VIEW ARTICLE

Resistance

Host-Pathogen Interactions Preceding the Hypersensitive Reaction of Malus sp. to Venturia inaequalis. R. L. Nicholson, Department of Botany and Plant Pathology, Purdue University, W. Lafayette, IN 47907; S. Van Scoyoc(2), E. B. Williams(3), and J. Kuć(4). (2)(3)(4)Department of Botany and Plant Pathology, Purdue University, W. Lafayette, IN 47907, (4)Present address: Department of Plant Pathology, University of Kentucky, Lexington, KY 40506. Phytopathology 67:108-114. Accepted for publication 19 July 1976. Copyright © 1977 The American Phytopathological Society, 3340 Pilot Knob Road, St. Paul, MN 55121. All rights reserved.. DOI: 10.1094/Phyto-67-108.
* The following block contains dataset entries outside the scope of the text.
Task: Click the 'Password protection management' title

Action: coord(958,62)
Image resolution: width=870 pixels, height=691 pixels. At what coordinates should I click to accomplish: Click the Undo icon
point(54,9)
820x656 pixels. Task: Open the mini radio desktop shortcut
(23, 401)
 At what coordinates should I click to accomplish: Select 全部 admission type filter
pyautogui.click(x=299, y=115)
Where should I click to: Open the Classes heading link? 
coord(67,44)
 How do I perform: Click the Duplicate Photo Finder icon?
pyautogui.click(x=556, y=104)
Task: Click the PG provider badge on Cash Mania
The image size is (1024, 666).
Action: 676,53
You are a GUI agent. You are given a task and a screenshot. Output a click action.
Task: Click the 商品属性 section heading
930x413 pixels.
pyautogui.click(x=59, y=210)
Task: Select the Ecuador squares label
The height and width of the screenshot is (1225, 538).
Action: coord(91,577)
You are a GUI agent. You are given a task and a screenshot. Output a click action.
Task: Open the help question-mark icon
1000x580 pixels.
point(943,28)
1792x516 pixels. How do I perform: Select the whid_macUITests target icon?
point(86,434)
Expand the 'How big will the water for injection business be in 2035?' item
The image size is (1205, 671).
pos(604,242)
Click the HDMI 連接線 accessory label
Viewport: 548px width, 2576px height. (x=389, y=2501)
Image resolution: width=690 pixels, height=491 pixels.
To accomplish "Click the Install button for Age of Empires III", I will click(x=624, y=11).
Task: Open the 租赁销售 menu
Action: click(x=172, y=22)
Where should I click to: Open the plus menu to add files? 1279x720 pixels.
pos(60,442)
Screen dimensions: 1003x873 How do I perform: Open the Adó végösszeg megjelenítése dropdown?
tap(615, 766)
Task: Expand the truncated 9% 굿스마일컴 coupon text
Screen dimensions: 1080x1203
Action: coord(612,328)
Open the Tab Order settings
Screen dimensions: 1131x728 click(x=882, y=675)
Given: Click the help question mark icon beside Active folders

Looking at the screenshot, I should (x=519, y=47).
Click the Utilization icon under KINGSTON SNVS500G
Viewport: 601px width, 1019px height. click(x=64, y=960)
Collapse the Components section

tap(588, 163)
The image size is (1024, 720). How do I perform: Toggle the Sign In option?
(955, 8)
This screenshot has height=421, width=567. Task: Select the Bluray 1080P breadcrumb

Etiolated apple seedlings, either susceptible or hypersensitively resistant to each of four races of Venturia inaequalis, were inoculated simultaneously with spores from a particular race of the pathogen. Development of the fungus and concurrent host responses were followed in the living host-parasite system by light microscopy of epidermal strips from etiolated hypocotyls. Germination, appressorium formation, and penetration by V. inaequalis occurred at the same rate irrespective of susceptibility or hypersensitivity of the host. Following penetration of the cuticle of susceptible apple hypocotyls, growth of the fungus proceeded without interruption, and subcuticular stromata were formed. Penetration of hypersensitive hosts occurred at the same time as that on susceptible hosts, but the formation of subcuticular primary hyphae (which follows penetration) depended upon the pathogen. In addition, subcuticular stromata were not formed in hypersensitive host-pathogen combinations. Thus, inhibition of fungal growth in hypersensitive combinations occurred close to the time of penetration since primary hyphae either did not form or formed at a rate equal to or less than that in susceptible host-pathogen combinations. Granulation of cytoplasm in hypersensitively reacting cells and subsequent cell-browning occurred significantly later than the inhibition of subcuticular fungal growth. Similarly, changes in phloridzin and phloretin content of etiolated hypocotyls, which were measured by gas-liquid chromatography, did not occur until about 33 hours after inhibition of fungal growth. The data suggest that containment of V. inaequalis in the hypersensitive response is not mediated by changes in phloridzin or phloretin as previously assumed.